Reflectie en vooruitblik

Door het OTAW project zijn scholen in Amsterdam-West bij elkaar gebracht met een gezamenlijk doel, de taalvaardigheid van hun leerlingen verbeteren. Door middel van diverse bijeenkomsten zijn

scholen op de hoogte gebracht van de taalvaardigheid van hun leerlingen en dit heeft ertoe geleid dat taal en taalonderwijs hoog op de agenda bij de scholen is komen te staan. Scholen zijn zich er bewust van geworden dat de huidige taalvaardigheid van leerlingen in Amsterdam-West te wensen overlaat en dat dienovereenkomstig actie moet worden ondernomen. Tussen scholen is een gezonde competitie ontstaan in het verhogen van de taalvaardigheid van hun leerlingen. Ook hebben diverse bijeenkomsten ertoe geleid dat het taalbeleid van scholen is aangepast op basis van de

aanbevelingen die uit de resultaten van het onderzoek zijn voortgevloeid (o.a. Kuiken, 2012 & Welie, 2013).

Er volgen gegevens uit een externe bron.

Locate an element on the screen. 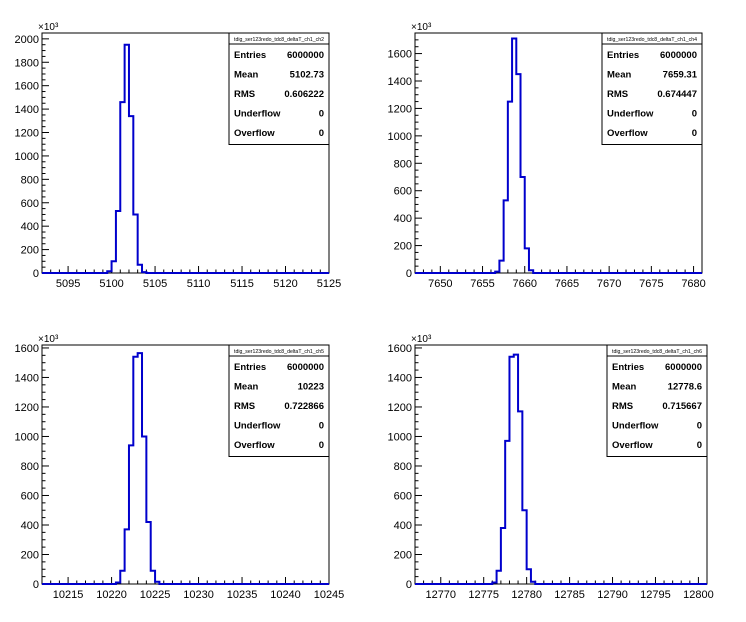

Het onderzoek op de scholen wordt in de vorm van dissertatieonderzoek voortgezet, onder andere met een verdere analyse van kenmerken van het taalonderwijs op de deelnemende scholen, met name in de tweede en derde klassen. Ook zal, zoals eerder vermeld, op klasniveau onderzocht worden welke kwaliteitskenmerken bijdragen aan een verhoogde taalvaardigheid. Tot slot staat er onderzoek gepland dat inzoomt op leerlingkenmerken. Hiermee willen we de vraag beantwoorden welke vaardigheden en kenmerken van leerlingen met name belangrijk zijn voor het lezen van informatieve teksten. Die teksten zijn veelvoorkomend op de middelbare school en die blijken ook het moeilijkst te behappen voor leerlingen (Hacquebord e.a., 2004). Het onderzoek zal leerlingen meten op een arsenaal aan componenten: de woordenschatkennis van leerlingen, de kennis van leerlingen over signaalwoorden, de kennis van leerlingen over logische relaties, de mate waarin leerlingen in staat zijn verbanden tussen zinnen, groepen van zinnen en alinea’s te infereren en negatieve en positieve motivaties ten aanzien van informatieve teksten.

Onderzoek naar de samenhang tussen deze verschillende componenten en de

leesvaardigheid van leerlingen op het gebied van informatieve teksten dient een belangrijk didactisch doel. Het geeft docenten namelijk beter zicht op de meest essentiële componenten voor de

leesvaardigheid van informatieve teksten voor de leerlingen in Amsterdam-West en de mogelijkheid om hierop aansluitend hun leesonderwijs in te richten. Door onderzoek naar voorspellers van taalvaardigheid op verschillende niveaus (school, klas, leerling) krijgen we steeds beter zicht op de invloedrijke factoren die op die verschillende niveaus bijdragen aan de taalvaardigheid van leerlingen in Amsterdam-West. Zodoende is het onderzoek een katalysator van verandering en wordt

toegewerkt naar een vormgeving van het taalonderwijs op de scholen in Amsterdam-West die steeds beter aansluit bij de specifieke behoeftes van de leerlingen in Amsterdam-West.